▶ _Instructions for the task_
Pick each line that has "Shipping" out of the records.

START Input for this task

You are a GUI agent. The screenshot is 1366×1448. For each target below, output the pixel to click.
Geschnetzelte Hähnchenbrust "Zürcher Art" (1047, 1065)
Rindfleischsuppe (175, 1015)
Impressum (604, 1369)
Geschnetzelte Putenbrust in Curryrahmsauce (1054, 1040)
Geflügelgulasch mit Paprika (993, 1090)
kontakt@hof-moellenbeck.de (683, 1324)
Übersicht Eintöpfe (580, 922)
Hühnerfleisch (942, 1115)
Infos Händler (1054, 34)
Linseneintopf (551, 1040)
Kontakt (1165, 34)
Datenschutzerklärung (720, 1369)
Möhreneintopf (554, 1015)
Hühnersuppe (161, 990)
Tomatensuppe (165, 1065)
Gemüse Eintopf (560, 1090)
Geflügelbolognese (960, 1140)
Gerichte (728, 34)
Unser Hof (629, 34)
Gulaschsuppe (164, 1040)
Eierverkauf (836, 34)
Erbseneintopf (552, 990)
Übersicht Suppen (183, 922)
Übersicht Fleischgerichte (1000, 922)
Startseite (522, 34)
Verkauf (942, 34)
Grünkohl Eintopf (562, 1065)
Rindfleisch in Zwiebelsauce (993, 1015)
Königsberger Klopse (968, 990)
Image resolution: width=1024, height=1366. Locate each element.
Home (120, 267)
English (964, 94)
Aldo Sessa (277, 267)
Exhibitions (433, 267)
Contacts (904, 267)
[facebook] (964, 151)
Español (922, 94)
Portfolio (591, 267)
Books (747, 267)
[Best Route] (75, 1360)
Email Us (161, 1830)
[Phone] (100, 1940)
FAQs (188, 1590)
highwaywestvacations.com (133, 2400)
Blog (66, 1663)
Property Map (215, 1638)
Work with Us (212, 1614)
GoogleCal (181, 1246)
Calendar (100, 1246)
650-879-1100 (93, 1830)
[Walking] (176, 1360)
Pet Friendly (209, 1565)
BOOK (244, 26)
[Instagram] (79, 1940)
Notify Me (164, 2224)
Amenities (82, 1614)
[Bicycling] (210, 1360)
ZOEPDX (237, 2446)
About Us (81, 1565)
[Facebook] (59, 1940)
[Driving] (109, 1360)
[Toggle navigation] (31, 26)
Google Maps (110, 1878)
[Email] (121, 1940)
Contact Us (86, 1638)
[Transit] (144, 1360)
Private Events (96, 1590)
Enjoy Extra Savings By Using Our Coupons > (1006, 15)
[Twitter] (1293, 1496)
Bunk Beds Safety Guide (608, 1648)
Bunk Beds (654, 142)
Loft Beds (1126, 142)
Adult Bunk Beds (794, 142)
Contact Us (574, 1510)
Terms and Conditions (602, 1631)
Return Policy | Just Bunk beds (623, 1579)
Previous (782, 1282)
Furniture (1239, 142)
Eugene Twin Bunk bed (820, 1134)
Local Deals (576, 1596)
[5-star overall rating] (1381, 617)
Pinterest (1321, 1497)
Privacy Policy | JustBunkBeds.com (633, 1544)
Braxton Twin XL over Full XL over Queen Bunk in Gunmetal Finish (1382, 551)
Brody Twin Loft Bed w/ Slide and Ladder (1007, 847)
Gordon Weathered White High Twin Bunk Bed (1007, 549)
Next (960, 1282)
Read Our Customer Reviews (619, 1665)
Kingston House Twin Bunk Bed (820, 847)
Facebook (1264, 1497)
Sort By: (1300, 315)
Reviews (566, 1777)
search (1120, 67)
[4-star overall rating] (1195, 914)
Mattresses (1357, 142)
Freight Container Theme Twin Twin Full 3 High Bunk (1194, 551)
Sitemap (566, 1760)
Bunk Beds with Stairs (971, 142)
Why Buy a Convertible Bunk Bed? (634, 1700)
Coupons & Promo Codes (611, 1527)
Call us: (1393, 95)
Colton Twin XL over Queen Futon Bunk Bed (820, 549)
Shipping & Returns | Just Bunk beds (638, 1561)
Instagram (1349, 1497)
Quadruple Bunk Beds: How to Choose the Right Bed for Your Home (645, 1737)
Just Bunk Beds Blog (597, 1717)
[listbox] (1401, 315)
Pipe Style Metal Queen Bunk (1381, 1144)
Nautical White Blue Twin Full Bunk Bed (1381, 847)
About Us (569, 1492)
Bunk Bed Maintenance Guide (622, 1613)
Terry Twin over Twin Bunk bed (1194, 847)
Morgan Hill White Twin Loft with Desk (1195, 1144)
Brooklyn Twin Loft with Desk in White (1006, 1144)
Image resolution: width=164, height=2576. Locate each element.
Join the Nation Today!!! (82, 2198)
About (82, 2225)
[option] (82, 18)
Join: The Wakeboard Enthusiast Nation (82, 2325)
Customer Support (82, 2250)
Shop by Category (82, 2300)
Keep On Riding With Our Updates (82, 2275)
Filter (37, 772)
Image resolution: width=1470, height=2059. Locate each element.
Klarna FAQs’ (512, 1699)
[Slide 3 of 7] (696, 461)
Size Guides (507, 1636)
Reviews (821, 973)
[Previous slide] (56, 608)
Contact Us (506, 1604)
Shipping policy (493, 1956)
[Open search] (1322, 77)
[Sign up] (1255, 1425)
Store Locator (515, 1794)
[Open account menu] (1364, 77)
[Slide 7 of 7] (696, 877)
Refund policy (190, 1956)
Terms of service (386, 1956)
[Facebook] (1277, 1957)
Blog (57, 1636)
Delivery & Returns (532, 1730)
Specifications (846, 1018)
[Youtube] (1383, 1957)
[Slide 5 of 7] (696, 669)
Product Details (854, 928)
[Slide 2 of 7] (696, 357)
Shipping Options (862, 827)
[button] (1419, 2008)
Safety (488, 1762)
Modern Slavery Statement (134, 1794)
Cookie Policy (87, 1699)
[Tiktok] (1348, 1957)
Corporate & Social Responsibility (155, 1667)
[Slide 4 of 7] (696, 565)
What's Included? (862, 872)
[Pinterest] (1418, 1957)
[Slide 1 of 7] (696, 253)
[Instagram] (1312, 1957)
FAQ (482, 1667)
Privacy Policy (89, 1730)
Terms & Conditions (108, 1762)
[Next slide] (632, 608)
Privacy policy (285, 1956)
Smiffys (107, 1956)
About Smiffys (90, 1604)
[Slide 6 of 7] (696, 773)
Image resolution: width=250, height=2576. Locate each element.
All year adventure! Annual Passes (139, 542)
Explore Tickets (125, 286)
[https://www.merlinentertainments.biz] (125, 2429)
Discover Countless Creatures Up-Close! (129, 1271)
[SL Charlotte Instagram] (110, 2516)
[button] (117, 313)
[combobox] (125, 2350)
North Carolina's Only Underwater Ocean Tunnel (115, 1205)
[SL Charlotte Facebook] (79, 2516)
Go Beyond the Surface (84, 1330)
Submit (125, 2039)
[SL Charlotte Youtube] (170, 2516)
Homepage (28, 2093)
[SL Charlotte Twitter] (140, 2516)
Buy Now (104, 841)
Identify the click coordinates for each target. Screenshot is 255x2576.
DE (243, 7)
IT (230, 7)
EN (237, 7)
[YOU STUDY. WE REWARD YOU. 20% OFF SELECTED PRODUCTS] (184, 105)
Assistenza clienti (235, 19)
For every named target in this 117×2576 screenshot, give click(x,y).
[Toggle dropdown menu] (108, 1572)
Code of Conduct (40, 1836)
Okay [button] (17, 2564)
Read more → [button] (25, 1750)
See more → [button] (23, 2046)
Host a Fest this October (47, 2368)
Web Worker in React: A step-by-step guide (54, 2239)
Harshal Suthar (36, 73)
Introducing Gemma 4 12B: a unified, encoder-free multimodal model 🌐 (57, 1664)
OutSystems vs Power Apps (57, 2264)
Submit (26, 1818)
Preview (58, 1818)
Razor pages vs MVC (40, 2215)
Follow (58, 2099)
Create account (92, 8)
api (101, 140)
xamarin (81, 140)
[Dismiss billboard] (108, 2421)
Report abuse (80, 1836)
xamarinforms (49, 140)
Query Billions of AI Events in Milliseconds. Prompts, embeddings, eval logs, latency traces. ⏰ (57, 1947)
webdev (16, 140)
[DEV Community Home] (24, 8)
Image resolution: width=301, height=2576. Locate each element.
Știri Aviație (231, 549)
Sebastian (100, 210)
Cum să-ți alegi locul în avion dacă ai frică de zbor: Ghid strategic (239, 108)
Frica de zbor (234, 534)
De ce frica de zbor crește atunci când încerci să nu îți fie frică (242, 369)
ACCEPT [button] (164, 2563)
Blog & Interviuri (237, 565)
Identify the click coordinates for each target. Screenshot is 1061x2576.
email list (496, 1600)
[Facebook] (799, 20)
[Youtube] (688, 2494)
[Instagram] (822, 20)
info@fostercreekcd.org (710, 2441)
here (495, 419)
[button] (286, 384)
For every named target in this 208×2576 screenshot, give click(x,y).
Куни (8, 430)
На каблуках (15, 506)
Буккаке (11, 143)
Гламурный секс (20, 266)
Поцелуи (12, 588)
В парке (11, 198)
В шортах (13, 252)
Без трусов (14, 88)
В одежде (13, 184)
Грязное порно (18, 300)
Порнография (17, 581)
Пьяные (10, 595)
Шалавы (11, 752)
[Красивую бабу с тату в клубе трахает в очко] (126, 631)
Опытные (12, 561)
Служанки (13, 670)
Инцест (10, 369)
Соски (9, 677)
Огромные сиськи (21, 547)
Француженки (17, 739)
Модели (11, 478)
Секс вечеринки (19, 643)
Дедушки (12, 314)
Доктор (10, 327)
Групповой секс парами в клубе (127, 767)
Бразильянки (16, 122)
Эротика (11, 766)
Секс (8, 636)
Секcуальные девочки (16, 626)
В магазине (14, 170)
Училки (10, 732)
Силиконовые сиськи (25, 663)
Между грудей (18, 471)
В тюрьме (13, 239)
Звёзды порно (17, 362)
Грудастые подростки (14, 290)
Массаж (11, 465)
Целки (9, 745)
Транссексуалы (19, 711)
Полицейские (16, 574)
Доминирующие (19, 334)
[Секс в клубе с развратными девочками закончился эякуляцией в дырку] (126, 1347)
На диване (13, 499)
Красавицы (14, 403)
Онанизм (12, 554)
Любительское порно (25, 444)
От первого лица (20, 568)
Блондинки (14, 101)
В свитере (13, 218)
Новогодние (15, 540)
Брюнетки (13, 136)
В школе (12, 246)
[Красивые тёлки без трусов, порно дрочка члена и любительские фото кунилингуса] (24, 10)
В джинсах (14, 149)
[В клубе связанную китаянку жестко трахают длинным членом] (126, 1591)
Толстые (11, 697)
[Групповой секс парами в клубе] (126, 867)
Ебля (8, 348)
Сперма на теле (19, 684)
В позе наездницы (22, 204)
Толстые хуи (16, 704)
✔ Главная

END Input for this task

▶ _Solved exercise_
Shipping & Returns | Just Bunk beds (638, 1561)
Shipping policy (493, 1956)
Shipping Options (862, 827)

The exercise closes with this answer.